We want all our professors to have a seat at the table and be comfortable occupying that seat as their whole, authentic selves, without fear of censure, institutional repercussions, or being deemed less capable of academic work. We therefore work to ensure shared governance by inviting contingent faculty, who are often sidelined in decision-making processes, to serve on committees. At the same time, we remain sensitive to the fact that labor accrues most on those who are most disenfranchised. We respect that people are not always able to take on extra labor or meet inflexible deadlines without detriment to themselves, and that not all faculty members can perform the same duties or complete work in the same span of time. Furthermore, we recognize that the work of shared governance and professional development often comprises unremunerated labor that settles especially heavily on contingent faculty, women, BIPOC, disabled people, caregivers, and other identities generally denied professional power and privilege. Since compensating labor makes labor visible, we offer stipends for attending our summer faculty workshops and serving on departmental committees, and we strive to finance other forms of invisible labor as the departmental budget permits, evidenced most recently by contingent faculty having conference fees paid for by the Department of ENG & MLS and Dyson College. At minimum, we support the inclusion of some forms of invisible labor in faculty annual evaluations. While providing yearly self-assessment is in fact additional labor, we feel that such an approach allows for a more equitable review of your teaching commitments.  

We can’t ethically continue to reproduce for ourselves the structural inequities and imbalances we aim to rectify for our students with our labor-based grading contracts. As such, we see this labor statement for faculty as an essential companion to our labor-based grading contracts, and as a valuable intervention into the problematic discourse of neoliberal academic productivity. Through reconfiguring the discourse of excellence, passion, and productivity to labor, bodies, time, and authentic being, we work to both accommodate our students and make our own labor expectations explicit and bounded, normalizing invisible labor as work that deserves material reward.
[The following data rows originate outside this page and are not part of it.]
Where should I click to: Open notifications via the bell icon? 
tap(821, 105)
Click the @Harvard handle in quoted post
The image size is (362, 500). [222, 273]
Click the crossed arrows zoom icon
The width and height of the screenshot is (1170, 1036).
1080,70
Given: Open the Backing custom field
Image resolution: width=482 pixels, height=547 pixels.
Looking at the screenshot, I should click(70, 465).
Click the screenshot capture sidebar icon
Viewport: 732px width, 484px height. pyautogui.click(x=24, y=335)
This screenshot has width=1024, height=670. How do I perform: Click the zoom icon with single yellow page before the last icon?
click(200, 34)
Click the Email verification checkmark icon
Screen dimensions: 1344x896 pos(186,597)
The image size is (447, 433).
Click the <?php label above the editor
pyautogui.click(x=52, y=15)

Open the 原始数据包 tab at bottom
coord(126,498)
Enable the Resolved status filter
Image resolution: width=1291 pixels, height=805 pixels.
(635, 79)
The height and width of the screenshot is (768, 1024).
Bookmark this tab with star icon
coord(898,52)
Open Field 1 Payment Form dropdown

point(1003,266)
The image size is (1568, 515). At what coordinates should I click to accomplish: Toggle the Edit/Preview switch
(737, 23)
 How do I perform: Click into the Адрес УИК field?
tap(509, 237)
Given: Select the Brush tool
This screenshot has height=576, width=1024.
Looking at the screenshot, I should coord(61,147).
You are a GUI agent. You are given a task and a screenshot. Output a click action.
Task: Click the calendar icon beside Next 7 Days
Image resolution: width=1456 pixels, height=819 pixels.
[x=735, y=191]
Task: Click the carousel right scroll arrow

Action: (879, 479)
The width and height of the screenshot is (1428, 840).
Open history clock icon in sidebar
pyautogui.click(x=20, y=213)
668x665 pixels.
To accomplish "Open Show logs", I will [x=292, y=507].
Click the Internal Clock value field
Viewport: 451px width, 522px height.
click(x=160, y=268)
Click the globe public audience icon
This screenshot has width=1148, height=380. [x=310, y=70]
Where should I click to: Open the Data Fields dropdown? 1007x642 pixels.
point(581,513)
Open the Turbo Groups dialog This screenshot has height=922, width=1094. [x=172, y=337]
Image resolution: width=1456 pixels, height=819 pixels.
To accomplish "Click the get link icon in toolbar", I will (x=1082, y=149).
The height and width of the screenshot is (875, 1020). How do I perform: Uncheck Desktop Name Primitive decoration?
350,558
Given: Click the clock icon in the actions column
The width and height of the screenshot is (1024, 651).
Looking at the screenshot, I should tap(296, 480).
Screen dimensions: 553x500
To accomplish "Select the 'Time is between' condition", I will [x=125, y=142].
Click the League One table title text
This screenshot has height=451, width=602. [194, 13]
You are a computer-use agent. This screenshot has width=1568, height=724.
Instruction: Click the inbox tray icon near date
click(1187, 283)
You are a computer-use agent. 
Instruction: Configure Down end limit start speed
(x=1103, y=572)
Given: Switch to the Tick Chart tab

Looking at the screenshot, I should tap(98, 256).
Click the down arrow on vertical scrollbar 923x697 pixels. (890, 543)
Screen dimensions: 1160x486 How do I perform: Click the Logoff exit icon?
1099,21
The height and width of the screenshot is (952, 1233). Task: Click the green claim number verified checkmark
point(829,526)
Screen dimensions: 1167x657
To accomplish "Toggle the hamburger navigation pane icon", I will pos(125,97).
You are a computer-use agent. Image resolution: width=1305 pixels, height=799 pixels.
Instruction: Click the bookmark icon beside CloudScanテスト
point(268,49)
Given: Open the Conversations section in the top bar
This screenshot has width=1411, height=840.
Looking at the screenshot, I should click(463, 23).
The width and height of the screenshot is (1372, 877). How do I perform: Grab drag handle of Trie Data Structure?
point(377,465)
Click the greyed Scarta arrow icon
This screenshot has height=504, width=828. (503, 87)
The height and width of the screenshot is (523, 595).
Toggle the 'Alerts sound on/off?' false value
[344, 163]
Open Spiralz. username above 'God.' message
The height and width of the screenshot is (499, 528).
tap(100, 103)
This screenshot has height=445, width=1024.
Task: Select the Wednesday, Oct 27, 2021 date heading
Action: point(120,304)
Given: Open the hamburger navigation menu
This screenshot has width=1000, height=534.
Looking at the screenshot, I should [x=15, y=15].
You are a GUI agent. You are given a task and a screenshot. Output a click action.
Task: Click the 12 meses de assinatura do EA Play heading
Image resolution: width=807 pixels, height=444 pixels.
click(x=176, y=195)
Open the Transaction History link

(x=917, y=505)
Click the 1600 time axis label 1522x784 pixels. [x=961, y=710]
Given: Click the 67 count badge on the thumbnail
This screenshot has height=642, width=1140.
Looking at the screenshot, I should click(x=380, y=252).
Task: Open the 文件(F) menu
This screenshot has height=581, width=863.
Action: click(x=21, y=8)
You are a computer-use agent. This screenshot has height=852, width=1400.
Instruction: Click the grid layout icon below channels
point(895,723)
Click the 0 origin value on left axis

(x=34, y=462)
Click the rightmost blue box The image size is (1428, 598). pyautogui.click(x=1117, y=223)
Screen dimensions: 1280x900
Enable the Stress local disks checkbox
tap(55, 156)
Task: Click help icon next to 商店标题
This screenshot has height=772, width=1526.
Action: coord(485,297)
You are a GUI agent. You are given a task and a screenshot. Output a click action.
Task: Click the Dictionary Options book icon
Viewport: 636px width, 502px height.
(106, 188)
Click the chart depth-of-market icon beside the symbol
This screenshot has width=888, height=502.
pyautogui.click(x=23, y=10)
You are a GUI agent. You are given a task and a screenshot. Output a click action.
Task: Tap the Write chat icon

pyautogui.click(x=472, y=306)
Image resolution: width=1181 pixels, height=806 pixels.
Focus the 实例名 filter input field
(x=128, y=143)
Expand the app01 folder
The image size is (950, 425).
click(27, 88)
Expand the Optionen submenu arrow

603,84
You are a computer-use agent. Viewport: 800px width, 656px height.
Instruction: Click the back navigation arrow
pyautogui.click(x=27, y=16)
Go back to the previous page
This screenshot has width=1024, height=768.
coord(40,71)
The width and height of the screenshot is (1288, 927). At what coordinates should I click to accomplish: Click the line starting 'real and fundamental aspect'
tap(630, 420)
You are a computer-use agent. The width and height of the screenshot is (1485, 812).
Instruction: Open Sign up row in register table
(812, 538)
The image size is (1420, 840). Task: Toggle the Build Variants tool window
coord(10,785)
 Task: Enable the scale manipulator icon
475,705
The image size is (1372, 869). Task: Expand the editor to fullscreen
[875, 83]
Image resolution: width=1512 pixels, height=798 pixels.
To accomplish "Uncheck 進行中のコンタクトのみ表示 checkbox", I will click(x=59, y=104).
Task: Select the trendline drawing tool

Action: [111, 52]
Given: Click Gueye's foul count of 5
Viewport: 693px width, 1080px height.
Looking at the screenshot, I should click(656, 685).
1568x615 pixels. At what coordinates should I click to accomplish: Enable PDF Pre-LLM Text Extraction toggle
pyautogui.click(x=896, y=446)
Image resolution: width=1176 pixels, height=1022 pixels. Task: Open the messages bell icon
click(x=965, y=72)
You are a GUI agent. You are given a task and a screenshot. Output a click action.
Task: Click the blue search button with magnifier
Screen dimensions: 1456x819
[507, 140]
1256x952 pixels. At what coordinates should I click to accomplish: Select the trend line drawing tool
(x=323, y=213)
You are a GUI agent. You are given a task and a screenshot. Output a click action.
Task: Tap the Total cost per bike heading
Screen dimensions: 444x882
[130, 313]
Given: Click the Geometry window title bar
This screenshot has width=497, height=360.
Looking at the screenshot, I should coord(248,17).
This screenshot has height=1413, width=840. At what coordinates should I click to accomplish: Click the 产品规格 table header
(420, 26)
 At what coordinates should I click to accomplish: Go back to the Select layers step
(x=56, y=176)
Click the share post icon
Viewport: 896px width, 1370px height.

We hope that this philosophy and its explicit commitments begin to address the material realities faced by our faculty members and to continue restoring equity in our program.

We see this as a living document, drafted, edited, reviewed, and modified by members of our department at all ranks, and open to further modification as we collaborate on developing a progressive future for labor practices in our writing program. Feedback is welcome and encouraged.